Теоретическим основанием для включения в область применимости понятия языковые аномалии элементов не только системы языка, но и ее речевой реализации в тексте может стать восходящее еще к Л.B. Щербе триединое понимание языка как триады «речевая деятельность», «языковая система», «языковой материал», где наиболее общей категорией является речевая деятельность, включающая процессы говорения и понимания, а «языковая система» объективно реализована в «языковом материале» (под которым Л.B. Щерба понимает устные и письменные тексты), или в индивидуальных языковых системах [Щерба 1974: 24–39].
Особенно эти соображения релевантны применительно к художественному тексту, где «момент языка» вообще является доминирующим в силу тотальной роли именно языкового способа репрезентации любого содержательного или структурного уровня текста [Винокур Г. 1990; Ларин 1974 и др.].
Тогда языковые аномалии, в соответствии с логикой трехчленной структуры художественный мир – язык – текст, делятся на аномалии языковой концептуализации мира, аномалии языка и аномалии текста.
Аномалии языковой концептуализации мира являются так называемым «мирообразующим» фактором по отношению к «художественному миру» писателя, который понимается нами как интегрирующий «фикциональный мир» как некий концептуальный инвариант конкретных «художественных миров», актуализованных в конкретном тексте.
В свою очередь среди аномалий языковой концептуализации мира мы выделяем четыре разновидности аномалий, соответствующих четырем плана (уровням) «художественного мира»: (1) аномалии субстанциональной сферы (субстанциональные аномалии); (2) аномалии концептуальной (логической) сферы (концептуальные аномалии); (3) аномалии аксиологической (ценностной) сферы (аксиологические аномалии); (4) аномалии мотивационно-прагматической сферы (мотивационно-прагматические аномалии).

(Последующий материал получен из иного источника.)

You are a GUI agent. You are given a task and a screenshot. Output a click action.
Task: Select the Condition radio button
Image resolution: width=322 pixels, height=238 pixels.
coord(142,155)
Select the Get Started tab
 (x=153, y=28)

Исследованию указанных аномалий посвящена III глава этой книги.
Аномалии языка являются стилеобразующим фактором по отношению к «художественной речи» писателя. Поскольку в сфере нашего исследовательского интереса находятся только аномалии, релевантные по отношению к смысловым преобразованиям, мы позволили себе дать аномалиям «художественной речи» общее обозначение – семантические аномалии.
В свою очередь среди семантических аномалий мы выделяем пять разновидностей аномалий в зависимости от уровня языковой системы, который участвует в порождении данной аномалии: (1) лексикосемантические аномалии; (2) стилистические аномалии; (3) фразеологические аномалии; (4) словообразовательные аномалии; (5) грамматические аномалии. Исследованию указанных аномалий посвящена IV глава этой книги.

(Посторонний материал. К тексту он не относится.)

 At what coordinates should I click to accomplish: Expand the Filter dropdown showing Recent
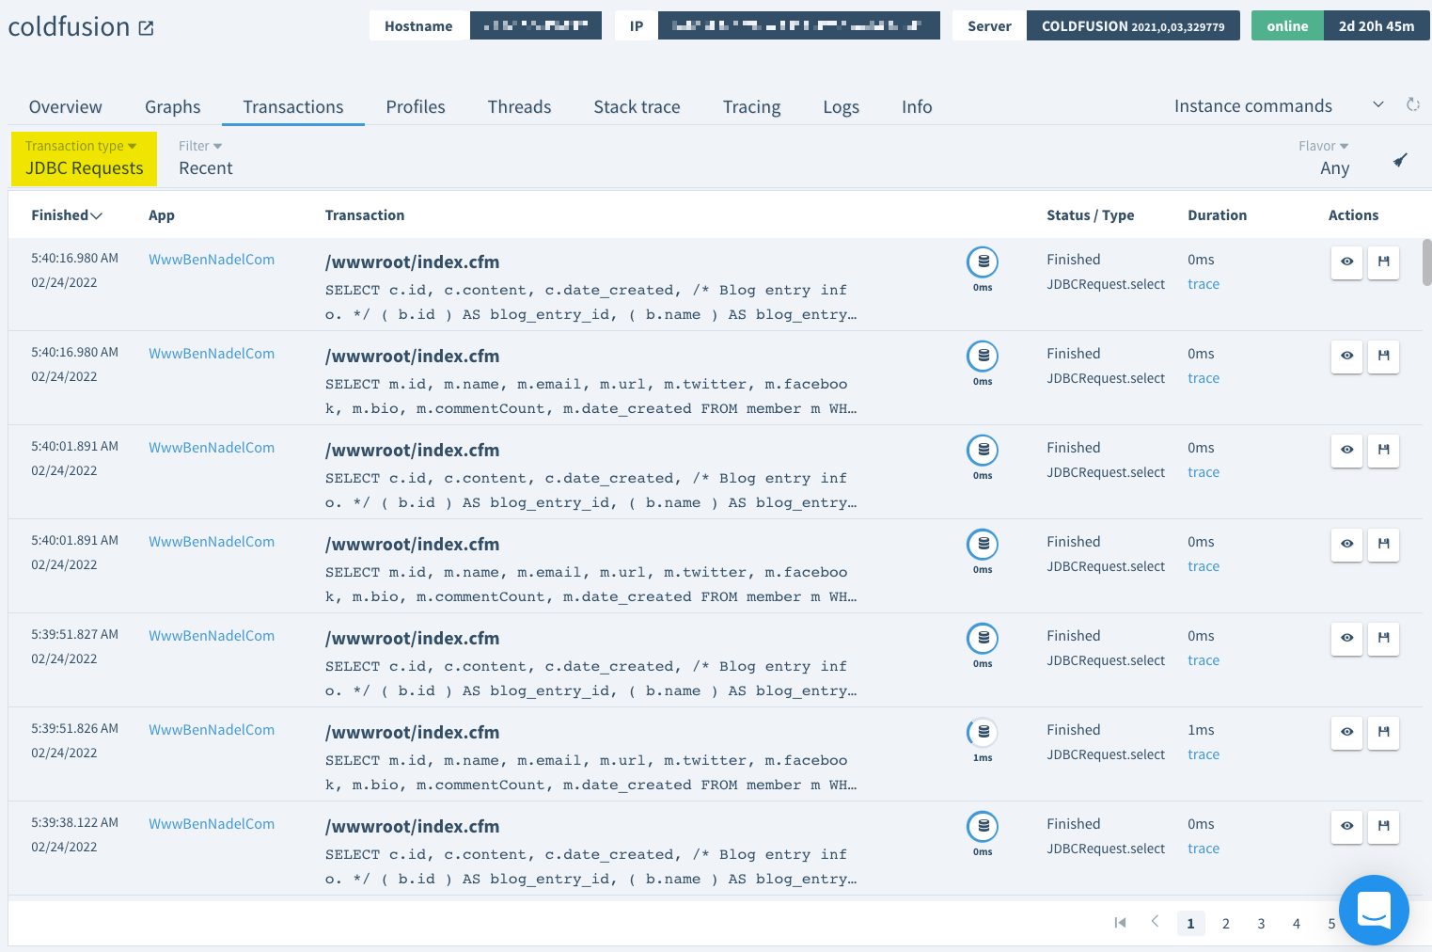[205, 158]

Аномалии текста являются текстообразующим фактором для художественного повествования писателя. В тексте как в многоаспектном явлении можно выделить три принципиально разные стороны его организации
– наррация, дискурс и текстовая структура. При этом мы условно относим аспект актуализации в данном тексте «прототипического нарратива» как совокупности неких обобщенных повествовательных стратегий, реализованных в художественном произведении, к плану нарративности / наррации, аспект реализации общекоммуникативных и конкретно-языковых моделей линейной и нелинейной связности и других текстовых категорий к плану структурно-текстовому / структуры текста, а аспект особенностей субъектной организации повествования, текстовой модальности и пр. – к плану дискурсивности / дискурса..

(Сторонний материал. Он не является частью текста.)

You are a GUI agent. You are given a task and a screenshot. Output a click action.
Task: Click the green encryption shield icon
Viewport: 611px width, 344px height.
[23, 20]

Соответственно среди аномалий текста мы будем выделять: (1) аномалии наррации; (2) аномалии структуры текста; (3) аномалии дискурса. Исследованию указанных аномалий посвящена V глава этой книги.
Так понимаемые языковые аномалии рассматриваются как аномалии исключительно в модусе «реальность». Поскольку пафос всего нашего исследования как раз и состоит в утверждении необходимости интенциональной и функциональной интерпретации этих аномалий как эффективного художественного средства, мы считаем, что в модусе «текст» рассматриваемые аномалии выступают в качестве нормы для анализируемого художественного повествования.